#### Work to be completed
Could you render the rows below as a numbered list, skipping any blank lines and omitting the pictures?

(Pointing rows for documents and screenshots)
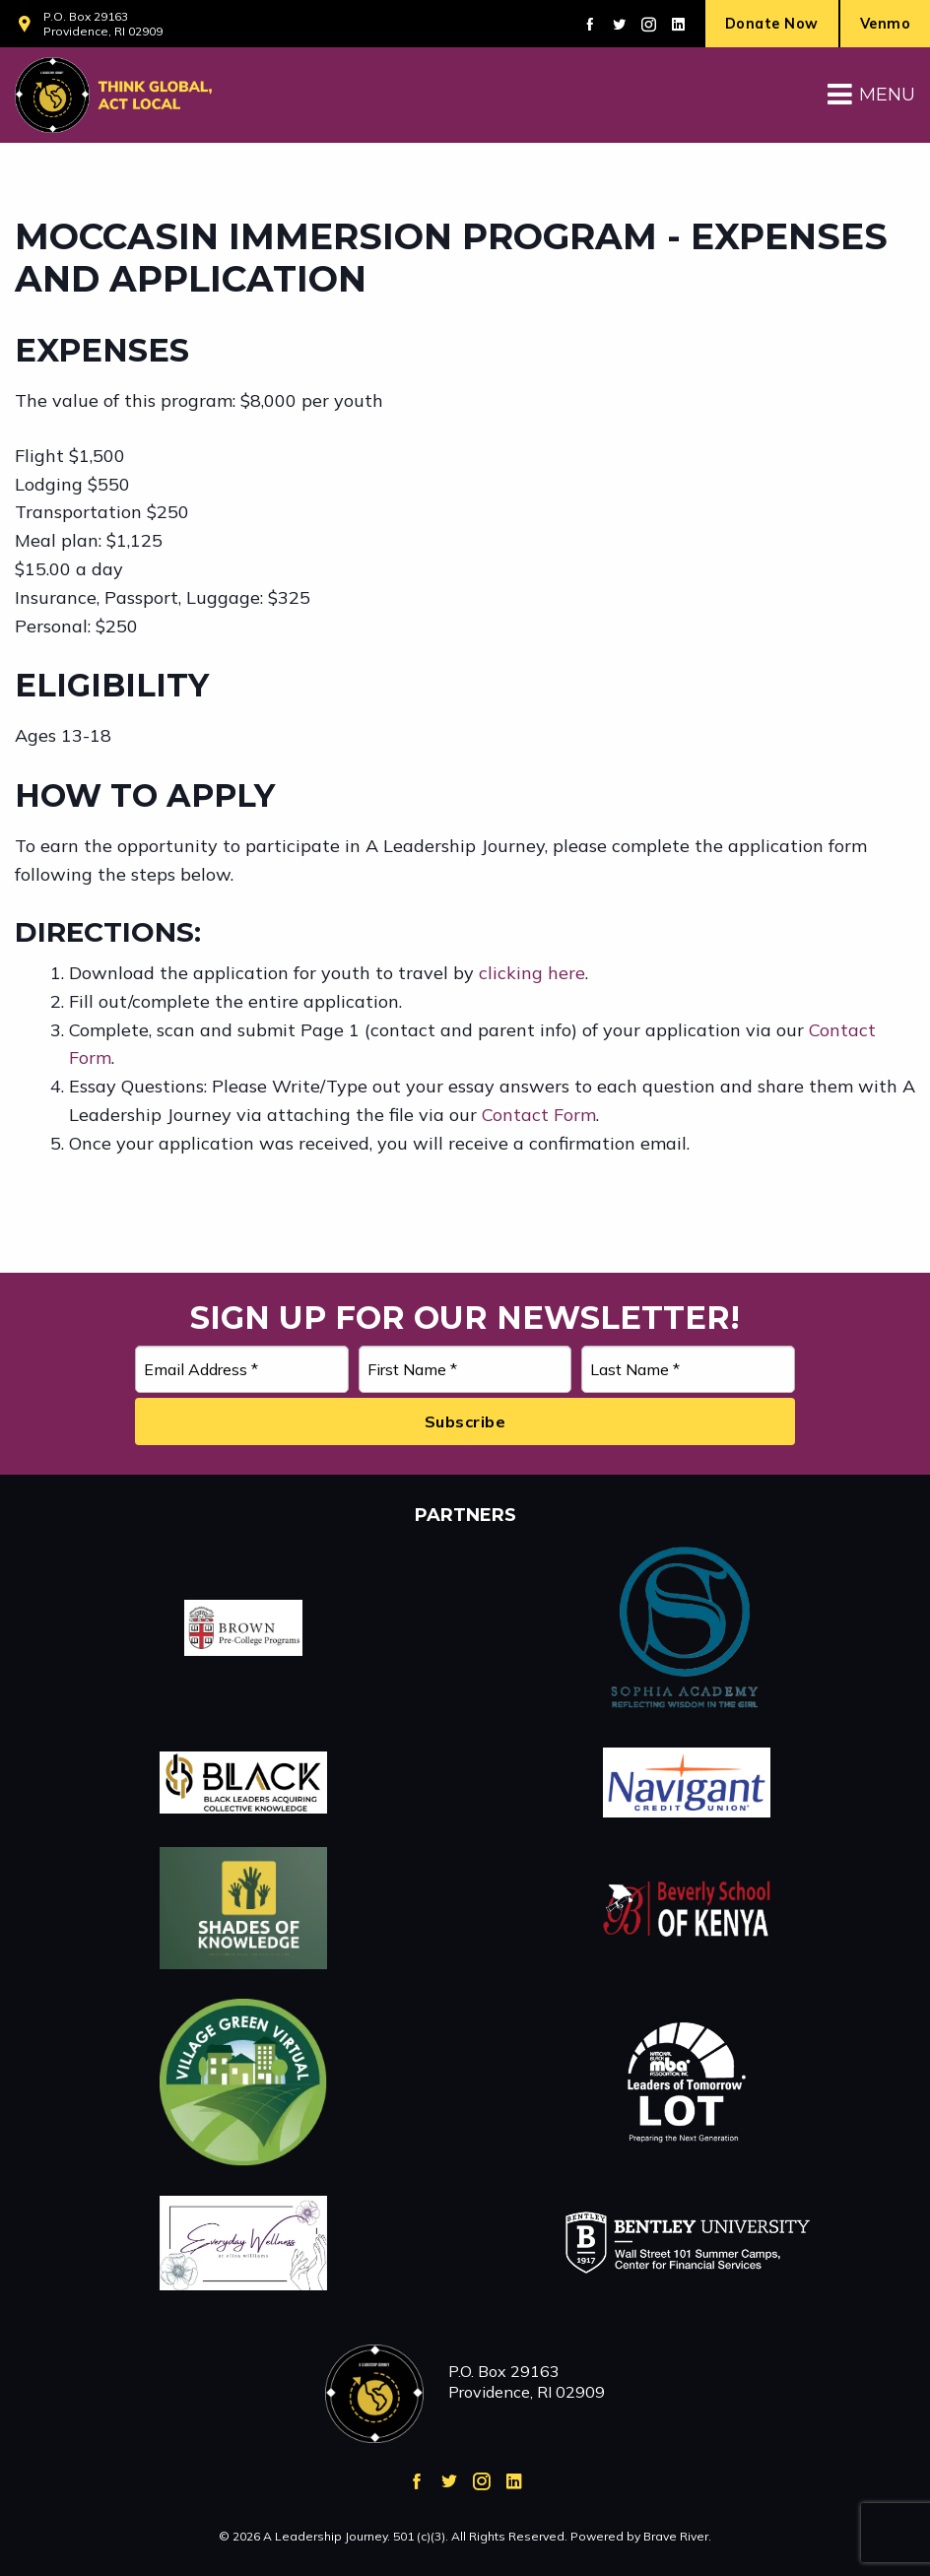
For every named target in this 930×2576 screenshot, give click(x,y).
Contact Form (539, 1114)
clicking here (532, 972)
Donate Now (772, 24)
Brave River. (677, 2536)
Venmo (885, 24)
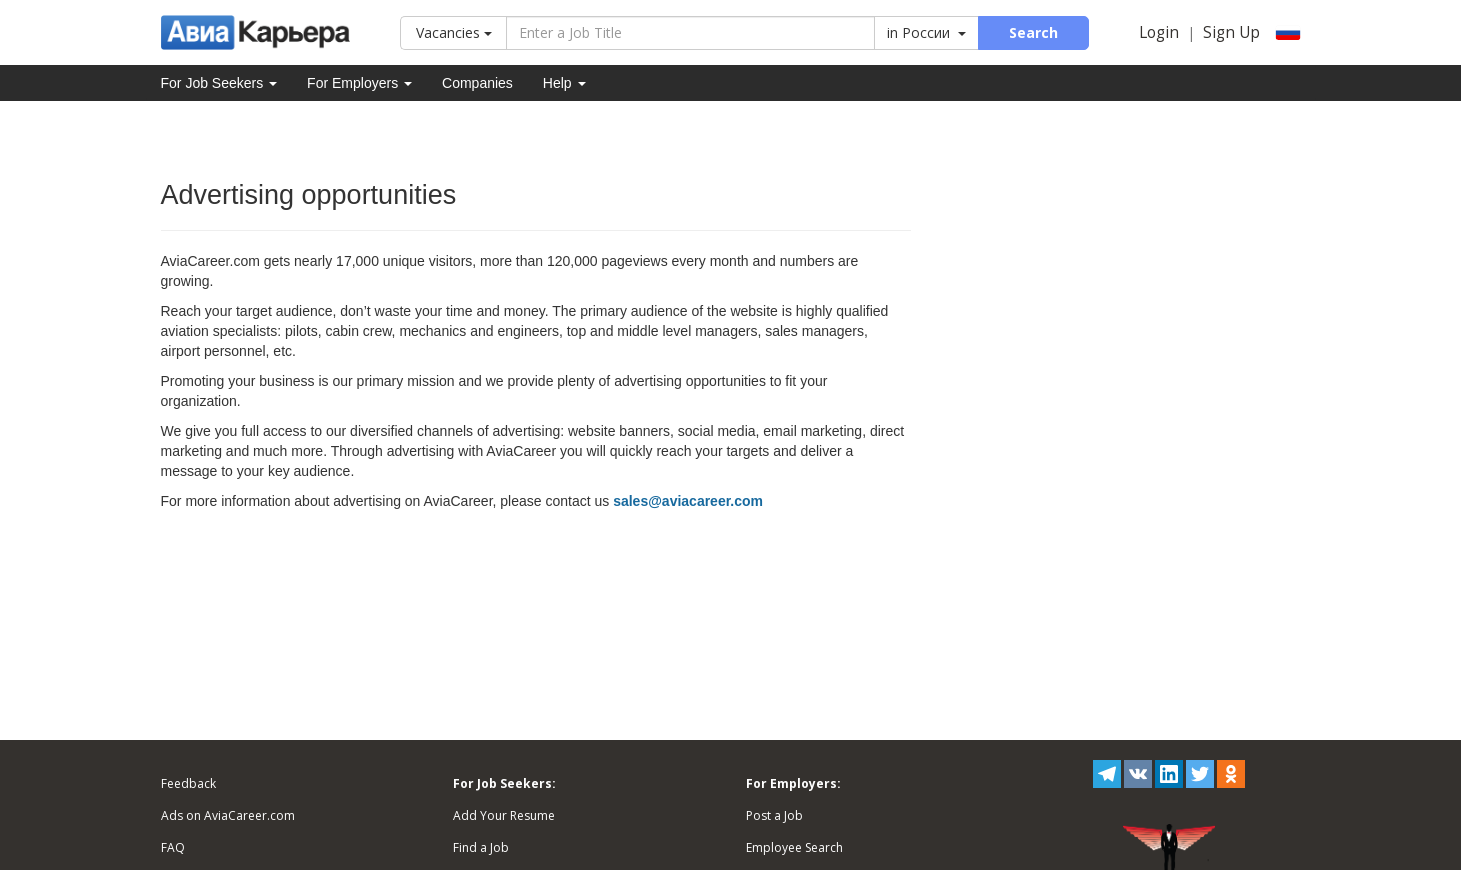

#### Solution below
1. For every named target in this 930×2576 screenshot, give click(x,y).
2. Contact Form (539, 1114)
3. clicking here (532, 972)
4. Donate Now (772, 24)
5. Brave River. (677, 2536)
6. Venmo (885, 24)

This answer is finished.